The girls’ app, Memory Haven, helps people with dementia with memory games, photo albums and music playlists that work with facial recognition. ‘It detects the mood of the user and plays playlists based on their mood,’ Rachael Akano, 16, said. ‘So if they’re sad, it will play something to brighten up their spirits.’
‘It detects the mood of the user and plays playlists based on their mood,’ Akano told the Cable. ‘So if they’re sad, it will play something to brighten up their spirits.’
Patients’ medical records are stored on the app for easy use by doctors, hospitals and caregivers – including symptoms, diagnoses, lab results, medications and treatments.
A mood tracker presents patients with prompts asking about their physical health, emotional state and mental wellbeing, while a vital tracker continuously measures temperature, respiration, pulse rate, blood pressure and other diagnostics.

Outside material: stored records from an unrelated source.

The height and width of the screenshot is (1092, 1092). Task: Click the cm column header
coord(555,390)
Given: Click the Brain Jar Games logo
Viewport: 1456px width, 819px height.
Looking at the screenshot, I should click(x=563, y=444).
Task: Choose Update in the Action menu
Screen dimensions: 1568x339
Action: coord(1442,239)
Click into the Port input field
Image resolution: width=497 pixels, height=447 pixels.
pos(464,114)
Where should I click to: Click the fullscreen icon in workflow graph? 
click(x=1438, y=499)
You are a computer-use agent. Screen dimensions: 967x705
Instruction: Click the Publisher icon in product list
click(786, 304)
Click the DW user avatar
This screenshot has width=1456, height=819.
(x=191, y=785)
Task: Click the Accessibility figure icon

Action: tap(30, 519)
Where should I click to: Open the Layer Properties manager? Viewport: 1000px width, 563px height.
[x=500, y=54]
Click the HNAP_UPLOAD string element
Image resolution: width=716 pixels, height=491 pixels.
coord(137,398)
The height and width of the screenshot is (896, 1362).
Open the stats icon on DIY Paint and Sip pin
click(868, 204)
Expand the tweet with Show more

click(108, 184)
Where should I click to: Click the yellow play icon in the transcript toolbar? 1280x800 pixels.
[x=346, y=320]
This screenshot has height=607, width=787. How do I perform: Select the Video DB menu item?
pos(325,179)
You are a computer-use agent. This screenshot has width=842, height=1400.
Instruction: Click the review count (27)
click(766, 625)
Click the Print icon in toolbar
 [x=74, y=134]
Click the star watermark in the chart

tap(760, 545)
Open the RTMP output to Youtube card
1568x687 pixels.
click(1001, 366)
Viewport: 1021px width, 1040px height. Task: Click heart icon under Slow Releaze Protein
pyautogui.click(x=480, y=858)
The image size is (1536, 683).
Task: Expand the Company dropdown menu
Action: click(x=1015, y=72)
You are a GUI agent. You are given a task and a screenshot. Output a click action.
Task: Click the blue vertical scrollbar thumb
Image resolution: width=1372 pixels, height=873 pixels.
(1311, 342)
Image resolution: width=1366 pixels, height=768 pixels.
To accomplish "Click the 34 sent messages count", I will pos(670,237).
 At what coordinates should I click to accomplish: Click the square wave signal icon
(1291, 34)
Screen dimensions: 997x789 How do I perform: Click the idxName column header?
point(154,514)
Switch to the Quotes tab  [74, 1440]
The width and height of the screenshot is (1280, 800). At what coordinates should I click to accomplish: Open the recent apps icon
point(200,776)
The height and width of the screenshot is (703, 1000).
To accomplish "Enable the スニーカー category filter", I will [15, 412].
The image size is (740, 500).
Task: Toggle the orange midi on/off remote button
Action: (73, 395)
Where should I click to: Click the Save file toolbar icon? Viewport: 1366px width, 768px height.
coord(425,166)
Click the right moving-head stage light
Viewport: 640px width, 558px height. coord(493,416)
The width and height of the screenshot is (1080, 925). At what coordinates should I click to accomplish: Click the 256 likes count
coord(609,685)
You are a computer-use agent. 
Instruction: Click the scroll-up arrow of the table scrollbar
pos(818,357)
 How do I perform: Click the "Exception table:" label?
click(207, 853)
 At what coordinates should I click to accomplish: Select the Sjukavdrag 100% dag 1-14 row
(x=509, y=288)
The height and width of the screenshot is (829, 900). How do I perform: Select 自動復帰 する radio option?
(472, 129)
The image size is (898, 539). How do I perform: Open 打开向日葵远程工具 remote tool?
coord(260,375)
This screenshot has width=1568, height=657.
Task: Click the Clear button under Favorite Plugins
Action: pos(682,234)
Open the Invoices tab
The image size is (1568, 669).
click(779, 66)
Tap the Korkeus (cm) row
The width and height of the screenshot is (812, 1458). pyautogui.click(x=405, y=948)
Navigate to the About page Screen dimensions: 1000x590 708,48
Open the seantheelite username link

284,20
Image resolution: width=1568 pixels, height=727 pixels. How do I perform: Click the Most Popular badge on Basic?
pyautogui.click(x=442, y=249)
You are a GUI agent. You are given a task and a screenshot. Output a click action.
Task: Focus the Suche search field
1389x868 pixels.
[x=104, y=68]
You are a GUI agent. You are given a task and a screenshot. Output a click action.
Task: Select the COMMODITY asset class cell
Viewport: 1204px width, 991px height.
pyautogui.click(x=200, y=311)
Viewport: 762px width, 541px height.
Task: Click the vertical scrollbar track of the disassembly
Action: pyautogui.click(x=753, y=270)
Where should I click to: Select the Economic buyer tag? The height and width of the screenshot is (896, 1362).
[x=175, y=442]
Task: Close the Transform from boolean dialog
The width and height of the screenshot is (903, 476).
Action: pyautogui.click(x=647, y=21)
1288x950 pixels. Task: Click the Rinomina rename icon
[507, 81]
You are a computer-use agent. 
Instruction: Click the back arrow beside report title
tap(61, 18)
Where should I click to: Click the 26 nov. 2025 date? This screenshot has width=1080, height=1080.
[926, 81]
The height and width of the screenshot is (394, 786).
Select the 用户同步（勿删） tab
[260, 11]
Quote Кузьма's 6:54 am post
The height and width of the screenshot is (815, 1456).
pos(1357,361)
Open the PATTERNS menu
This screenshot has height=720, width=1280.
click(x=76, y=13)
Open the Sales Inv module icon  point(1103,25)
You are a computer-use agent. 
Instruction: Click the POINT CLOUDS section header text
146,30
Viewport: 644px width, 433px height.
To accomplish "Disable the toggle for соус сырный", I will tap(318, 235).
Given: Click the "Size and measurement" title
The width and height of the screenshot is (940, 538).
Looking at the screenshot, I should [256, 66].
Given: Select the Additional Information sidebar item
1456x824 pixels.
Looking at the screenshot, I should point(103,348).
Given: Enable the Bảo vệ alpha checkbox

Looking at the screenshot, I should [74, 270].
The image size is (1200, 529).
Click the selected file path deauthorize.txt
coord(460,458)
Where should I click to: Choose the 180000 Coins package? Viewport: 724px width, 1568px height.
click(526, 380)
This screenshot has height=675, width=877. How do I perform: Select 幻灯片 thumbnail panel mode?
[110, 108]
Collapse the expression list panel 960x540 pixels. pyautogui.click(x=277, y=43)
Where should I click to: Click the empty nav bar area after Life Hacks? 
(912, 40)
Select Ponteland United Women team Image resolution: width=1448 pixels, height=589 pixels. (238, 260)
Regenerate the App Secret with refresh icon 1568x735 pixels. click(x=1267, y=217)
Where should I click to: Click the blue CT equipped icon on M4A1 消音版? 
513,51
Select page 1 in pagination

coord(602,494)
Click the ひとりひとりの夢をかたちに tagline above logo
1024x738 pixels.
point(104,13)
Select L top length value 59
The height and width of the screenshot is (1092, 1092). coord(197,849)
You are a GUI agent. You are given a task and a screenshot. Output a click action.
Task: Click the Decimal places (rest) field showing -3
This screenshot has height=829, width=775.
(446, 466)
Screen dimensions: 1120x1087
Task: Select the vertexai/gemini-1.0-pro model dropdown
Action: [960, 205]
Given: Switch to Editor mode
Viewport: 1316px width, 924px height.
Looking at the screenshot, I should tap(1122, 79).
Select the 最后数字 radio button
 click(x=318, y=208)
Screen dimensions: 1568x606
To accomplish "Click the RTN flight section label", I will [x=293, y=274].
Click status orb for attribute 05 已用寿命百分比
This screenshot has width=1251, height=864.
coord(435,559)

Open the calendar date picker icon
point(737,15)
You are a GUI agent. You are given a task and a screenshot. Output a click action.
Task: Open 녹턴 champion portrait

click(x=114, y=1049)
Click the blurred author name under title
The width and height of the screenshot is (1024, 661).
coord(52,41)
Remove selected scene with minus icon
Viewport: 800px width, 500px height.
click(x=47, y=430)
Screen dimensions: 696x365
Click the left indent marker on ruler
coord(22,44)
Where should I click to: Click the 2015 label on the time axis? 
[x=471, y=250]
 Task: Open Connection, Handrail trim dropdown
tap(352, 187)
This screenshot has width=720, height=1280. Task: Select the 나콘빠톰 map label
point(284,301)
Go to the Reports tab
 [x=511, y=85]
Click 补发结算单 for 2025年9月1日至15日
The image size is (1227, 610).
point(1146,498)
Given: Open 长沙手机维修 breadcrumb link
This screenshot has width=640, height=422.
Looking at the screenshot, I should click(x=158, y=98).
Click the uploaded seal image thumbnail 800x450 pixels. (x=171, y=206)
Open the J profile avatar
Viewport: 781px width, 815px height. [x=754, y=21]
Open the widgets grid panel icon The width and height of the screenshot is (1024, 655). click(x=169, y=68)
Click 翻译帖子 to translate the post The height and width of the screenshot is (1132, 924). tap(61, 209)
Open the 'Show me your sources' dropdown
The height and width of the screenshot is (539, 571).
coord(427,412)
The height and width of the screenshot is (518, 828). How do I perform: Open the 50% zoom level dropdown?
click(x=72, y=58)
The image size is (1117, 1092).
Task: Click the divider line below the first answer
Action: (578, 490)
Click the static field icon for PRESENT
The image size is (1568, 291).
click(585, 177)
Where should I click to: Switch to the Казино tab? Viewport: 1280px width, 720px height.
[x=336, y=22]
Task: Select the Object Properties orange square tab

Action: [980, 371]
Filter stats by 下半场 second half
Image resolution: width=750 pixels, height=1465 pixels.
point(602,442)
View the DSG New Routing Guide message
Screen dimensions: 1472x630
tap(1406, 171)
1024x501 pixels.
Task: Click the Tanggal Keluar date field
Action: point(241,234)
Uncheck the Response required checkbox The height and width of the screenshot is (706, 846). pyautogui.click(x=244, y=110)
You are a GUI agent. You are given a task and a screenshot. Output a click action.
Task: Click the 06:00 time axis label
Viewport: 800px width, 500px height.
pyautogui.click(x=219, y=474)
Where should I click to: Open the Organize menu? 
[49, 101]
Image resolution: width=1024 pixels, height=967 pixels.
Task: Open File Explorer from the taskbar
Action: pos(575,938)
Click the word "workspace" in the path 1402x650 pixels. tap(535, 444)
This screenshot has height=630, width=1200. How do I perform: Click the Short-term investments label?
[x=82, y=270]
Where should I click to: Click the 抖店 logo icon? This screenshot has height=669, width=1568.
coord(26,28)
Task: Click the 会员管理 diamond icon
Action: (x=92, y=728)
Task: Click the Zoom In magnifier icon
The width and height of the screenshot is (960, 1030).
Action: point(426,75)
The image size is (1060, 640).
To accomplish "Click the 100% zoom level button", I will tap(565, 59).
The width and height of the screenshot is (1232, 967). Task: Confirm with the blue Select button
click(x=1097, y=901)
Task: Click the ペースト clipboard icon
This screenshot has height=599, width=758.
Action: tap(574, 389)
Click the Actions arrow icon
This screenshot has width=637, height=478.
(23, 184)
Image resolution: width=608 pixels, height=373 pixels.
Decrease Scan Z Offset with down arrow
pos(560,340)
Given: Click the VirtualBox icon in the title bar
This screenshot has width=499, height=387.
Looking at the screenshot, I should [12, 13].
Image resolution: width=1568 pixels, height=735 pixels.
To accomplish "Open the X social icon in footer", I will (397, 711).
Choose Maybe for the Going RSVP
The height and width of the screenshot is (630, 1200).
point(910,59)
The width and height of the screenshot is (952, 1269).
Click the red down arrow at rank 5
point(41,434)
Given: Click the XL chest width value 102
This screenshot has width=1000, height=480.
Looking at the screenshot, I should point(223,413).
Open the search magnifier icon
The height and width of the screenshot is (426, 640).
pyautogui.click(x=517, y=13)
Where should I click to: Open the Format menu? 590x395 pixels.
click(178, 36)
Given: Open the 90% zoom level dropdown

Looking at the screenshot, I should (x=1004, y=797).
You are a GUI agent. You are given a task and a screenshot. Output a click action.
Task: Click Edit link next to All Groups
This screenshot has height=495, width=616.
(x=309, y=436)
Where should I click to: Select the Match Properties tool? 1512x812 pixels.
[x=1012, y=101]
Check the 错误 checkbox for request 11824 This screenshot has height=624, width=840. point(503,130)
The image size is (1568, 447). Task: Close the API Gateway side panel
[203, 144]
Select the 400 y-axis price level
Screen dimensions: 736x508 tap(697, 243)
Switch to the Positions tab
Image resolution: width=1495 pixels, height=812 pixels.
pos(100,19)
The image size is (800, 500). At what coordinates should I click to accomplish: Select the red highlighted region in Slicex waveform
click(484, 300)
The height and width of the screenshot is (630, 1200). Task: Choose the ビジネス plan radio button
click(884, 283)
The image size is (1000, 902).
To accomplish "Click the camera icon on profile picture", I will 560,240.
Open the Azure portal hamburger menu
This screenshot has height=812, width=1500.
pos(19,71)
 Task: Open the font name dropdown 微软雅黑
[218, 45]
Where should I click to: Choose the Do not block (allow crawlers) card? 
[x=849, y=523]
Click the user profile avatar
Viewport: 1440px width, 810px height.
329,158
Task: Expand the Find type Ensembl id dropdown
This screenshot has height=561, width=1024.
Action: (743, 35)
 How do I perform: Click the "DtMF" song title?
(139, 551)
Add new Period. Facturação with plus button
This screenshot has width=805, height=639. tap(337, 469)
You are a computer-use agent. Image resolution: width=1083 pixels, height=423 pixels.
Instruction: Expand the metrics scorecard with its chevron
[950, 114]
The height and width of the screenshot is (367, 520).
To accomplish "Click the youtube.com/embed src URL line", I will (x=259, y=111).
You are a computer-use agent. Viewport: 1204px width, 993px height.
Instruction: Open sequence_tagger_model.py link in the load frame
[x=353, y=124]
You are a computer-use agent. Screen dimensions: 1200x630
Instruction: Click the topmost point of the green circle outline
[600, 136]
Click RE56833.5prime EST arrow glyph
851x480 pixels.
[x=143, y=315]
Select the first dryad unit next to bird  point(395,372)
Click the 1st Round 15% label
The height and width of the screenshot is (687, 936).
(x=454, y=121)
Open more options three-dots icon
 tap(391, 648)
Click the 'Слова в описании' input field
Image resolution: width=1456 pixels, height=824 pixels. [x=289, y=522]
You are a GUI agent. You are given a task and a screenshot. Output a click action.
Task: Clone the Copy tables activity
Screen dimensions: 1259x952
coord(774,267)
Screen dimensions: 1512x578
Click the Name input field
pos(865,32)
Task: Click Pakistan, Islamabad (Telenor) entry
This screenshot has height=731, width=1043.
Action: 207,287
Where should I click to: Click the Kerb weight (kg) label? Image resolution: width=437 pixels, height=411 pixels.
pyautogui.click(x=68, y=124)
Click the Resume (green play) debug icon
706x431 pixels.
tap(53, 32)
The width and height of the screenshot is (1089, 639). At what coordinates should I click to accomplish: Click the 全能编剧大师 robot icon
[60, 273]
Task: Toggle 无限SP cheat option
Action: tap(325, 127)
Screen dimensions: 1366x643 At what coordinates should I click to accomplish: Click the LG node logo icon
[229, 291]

Rather than a password, that may be forgotten, security is maintained with touch ID or facial recognition program.
Akano and her teammates – her sister, Margaret, and their friend Joy Njekwe – live in Drogheda, about 30 miles north of Dublin.
They were mentored by Evelyn Nomayo, an Afro-Irish data scientist at Trinity College, whose mother suffered from dementia.
Nomayo got involved in mentoring because she was tired of women and people of color feeling isolated in STEM fields.
‘I’m currently doing a Ph.D. [in computer science and statistics]. During this process, I found that most of the time, I was either the only girl in class or the only black person or person of color,’ she told NPR.
‘Whether I’m working or being educated, it’s so obvious that there’s a shortage of women in this space. So I just felt it: There was a need to bring more girls and people of color into that space.’
Nigerians represent the largest African community in Ireland, with many coming in the early 2000s to pursue education or economic opportunities.
Between 2002 and 2006 alone, the population of Nigerian citizens in Ireland grew by over 80 percent.
Sadly the girls felt the sting of bigotry and xenophobia after making the finals.
‘We got amazing comments, but the negative ones just naturally stick with you,’ Akano told NPR. ‘People said we weren’t Irish and that we didn’t deserve to represent the country. They put a monkey face. Just crazy, crazy oceans of racism for absolutely no reason.’
But it didn’t cool their enthusiasm – their excited reaction to winning was caught on video.
Memory Haven will launch in app stores later this month.
Other winners included a team of younger girls in India who developed a digital caretaker for Alzheimer’s patients and a family in Kazakhstan who developed an automated sign language interpreter that translates signs into text.
All winners will receive a portion of almost $30,000 in cash and prizes, which will go to further their STEM education and/or help bring their product to market.
A global technology education nonprofit, Technovation empowers families and children ages 8-18 to use technology to solve real-world problems.
‘Every year we are blown away by the tenacity of the girls and families participating in our programs around the world and the incredible empathy and creativity they apply to tackling critical, timely issues such as climate change and distance learning, or COVID-19 and mental health,’ said Technovation founder Tara Chklovski in a statement.
‘In a year when all of us are reeling from new and different realities brought on by the global pandemic, their resilience and determination to positively impact their communities continues to be an inspiration.’
Technovation receives support from corporate supporters like Adobe, Cisco, GM, Google and Oracle.
‘Each individual brings their own unique creativity and ideas for what our future world will look like, and how technology can be used to create it,’ said Marian Croak, Vice President of Engineering at Google.
‘We must continue investing in girls and other historically underrepresented individuals and show them our support to keep thinking and dreaming. Our society is desperate for their minds and energy.’
A recent UN report warned that the socio-economic impacts of COVID-19 could wipe out 50 years of progress in improving girls’ access to education, healthcare and opportunity.